The following will search the current dir (and subdirs) for any files that contain identical content and are of identical size, regardless if they are named differently. Open a terminal shell, and 'cd' to the dir you want to search, then type:
find . -size 20 \! -type d -exec cksum {} \; | sort | tee /tmp/f.tmp |
cut -f 1,2 -d ' ' | uniq -d | grep -hif - /tmp/f.tmp > dup.txt[Editor's note: I inserted a carriage return for readability -- type the command on one line when entering it!]

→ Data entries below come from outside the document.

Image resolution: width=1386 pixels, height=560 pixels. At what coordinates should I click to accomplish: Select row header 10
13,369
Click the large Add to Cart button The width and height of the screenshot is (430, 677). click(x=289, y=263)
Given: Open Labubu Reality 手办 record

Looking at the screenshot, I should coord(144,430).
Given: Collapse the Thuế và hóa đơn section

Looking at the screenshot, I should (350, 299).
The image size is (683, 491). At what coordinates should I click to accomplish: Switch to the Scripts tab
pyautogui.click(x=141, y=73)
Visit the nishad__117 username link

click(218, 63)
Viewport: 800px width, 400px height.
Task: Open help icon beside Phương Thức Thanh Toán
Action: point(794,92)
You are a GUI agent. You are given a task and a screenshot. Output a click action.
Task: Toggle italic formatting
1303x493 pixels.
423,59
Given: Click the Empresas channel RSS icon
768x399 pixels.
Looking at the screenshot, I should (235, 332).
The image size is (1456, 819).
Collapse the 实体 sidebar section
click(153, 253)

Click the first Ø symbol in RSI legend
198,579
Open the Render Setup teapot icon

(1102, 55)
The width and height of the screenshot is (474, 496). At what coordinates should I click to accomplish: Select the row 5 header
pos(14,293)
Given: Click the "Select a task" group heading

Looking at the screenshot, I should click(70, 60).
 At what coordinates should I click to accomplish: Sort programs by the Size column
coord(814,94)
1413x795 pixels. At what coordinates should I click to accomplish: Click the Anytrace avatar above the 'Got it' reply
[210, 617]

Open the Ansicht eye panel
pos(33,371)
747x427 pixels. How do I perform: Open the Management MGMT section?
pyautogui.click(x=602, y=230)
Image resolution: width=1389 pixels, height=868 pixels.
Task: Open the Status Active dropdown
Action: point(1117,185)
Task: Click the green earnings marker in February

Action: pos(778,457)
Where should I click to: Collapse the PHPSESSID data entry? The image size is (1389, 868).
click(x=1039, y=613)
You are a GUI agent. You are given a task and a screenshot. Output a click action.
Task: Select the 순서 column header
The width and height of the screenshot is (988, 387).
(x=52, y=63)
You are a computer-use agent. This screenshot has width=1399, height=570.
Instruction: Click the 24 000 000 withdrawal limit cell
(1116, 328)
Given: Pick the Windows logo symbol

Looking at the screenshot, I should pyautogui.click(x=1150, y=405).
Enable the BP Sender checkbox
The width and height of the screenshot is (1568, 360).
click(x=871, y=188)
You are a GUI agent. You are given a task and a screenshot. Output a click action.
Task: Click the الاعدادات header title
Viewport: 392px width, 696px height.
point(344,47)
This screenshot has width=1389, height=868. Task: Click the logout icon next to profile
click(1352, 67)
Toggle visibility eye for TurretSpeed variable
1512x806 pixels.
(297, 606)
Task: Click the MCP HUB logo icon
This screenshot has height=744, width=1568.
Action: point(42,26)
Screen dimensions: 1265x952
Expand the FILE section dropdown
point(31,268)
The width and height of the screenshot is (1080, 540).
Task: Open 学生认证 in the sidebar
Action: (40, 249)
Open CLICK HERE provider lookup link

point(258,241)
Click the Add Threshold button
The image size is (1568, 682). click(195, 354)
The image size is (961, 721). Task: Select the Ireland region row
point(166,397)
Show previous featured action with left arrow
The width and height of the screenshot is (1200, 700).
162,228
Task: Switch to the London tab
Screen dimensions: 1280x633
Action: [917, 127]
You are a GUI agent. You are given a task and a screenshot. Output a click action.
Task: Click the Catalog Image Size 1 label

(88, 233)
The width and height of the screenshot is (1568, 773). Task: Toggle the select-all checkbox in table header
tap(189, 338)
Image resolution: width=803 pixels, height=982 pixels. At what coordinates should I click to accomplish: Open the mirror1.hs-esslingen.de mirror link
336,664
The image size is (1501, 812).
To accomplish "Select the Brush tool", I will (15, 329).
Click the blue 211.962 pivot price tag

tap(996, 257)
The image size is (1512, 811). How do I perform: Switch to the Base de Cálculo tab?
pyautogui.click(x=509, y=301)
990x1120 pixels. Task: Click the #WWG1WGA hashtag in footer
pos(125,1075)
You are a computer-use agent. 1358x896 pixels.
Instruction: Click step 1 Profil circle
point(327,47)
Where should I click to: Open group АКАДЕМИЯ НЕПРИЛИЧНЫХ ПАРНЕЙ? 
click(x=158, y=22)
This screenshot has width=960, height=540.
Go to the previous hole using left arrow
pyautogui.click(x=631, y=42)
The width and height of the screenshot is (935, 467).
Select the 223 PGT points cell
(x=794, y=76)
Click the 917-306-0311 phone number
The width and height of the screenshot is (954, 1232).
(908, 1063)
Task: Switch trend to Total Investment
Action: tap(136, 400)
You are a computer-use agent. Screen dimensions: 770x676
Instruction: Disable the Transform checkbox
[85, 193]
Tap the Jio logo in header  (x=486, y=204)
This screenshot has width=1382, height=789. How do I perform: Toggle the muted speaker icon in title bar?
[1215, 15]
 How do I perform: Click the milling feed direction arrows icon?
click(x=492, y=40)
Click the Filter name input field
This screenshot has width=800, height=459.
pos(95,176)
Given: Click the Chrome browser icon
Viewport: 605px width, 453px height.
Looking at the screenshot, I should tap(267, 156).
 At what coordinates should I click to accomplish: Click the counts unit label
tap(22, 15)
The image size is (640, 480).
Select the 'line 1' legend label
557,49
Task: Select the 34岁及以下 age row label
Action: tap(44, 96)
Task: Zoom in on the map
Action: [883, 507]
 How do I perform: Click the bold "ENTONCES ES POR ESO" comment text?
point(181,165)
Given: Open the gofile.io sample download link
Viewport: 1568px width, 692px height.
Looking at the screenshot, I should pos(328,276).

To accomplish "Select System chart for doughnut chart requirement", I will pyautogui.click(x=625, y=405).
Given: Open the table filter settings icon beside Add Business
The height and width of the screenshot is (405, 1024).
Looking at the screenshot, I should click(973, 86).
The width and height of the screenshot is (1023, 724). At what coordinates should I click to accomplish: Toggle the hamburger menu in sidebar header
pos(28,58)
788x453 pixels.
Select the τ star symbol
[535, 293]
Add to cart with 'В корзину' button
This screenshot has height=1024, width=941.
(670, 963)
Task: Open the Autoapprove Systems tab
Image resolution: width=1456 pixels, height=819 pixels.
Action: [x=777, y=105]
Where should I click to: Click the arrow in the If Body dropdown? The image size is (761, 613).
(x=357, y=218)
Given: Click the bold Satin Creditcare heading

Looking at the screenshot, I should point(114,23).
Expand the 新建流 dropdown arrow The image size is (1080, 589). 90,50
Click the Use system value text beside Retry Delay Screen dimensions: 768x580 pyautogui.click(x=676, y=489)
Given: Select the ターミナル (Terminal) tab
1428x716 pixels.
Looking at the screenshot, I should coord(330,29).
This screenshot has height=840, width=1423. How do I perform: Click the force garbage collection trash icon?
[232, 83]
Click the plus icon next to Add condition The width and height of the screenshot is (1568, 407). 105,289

This will produce a list of duplicate files (if any) in dup.txt. True there are some nicely written apps that will do the same thing, but ain't it great that you can do this right from within your OS?
Notes:
- This will ignore files that are smaller than 10k. (remove/alter the '+size 20' to change this). But a warning: really small files may produced identical CRCs. i.e. show up as duplicates even if they really aren't.
- If you want to search a filesystem you don't own (i.e. /) you'll need to sudo or su or 'find' will complain.
- The built-in cksum cmd only uses CRC32. MD5 would be better. Anyone know why it's not enabled under OSX?
- If you're gonna write a script to delete the duplicates from the produced dup.txt list, just remember that it contains ALL instances of the duplicate files.